Let's say I know the position $e \in \mathbb{R}^N$ of a local extremum point of a non-convex function $f: \mathbb{R}^N \mapsto \mathbb{R}$. Is there an efficient method for finding $K$ closest "neighbouring" extremum points or all extremum points within a specific radius from the extremum point $e$? One option would be exhaustive, brute-force iterative optimization using gradient descent or Gauss-Newton, but is there something more sophisticated?
I feel like a weaker version of this requirement would be to find the shape of the boundary of the basin of convergence (for iterative gradient descent optimization) for the extremum point $e$, and then stepping in different directions across (and outward of) the boundary, attempting to find the neighbouring extremum points.
If one would succeed, the result would be something like a Voronoi partition of the domain of the function $f(\cdot)$, where the points $e_i$ of the Voronoi tessellation are the local extrema of the function $f(\cdot)$, and each basin of convergence for a point $e_i$ would be a Voronoi cell.

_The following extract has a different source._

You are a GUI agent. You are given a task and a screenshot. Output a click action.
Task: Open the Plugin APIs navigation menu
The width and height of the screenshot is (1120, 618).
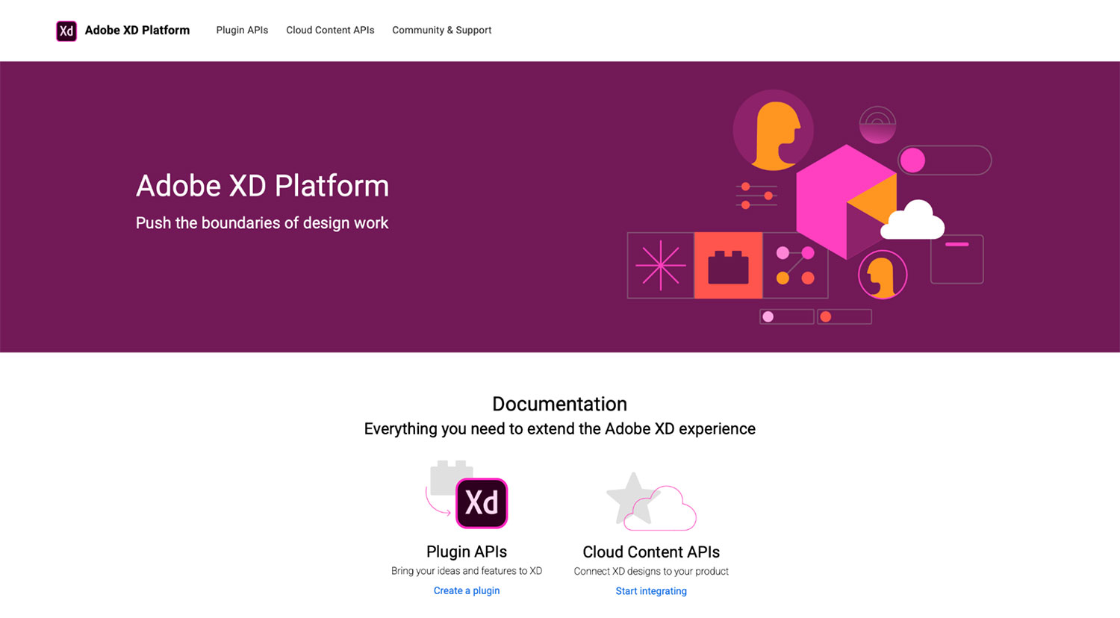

Connecting the neighbouring Voronoi points would give us a graph $\mathcal{G}$, which could be used for finding nearest-neighbouring extrema for a given local extremum. Does there exist a method for computing such graph? Or at least a method that would uncover a local subgraph of the graph $\mathcal{G}$, say 1-ring neighbourhood for a given extremum point $e_i$?
My motivation is optimization: there are multiple starting points that will converge to the same local extremum when using gradient descent or Gauss-Newton, so why not come up with a transformation that would "convert" the function $f(\cdot)$ into a local graph of connected extrema? We could then explicitly check which of the extremum points is the optimal one suitable for our task.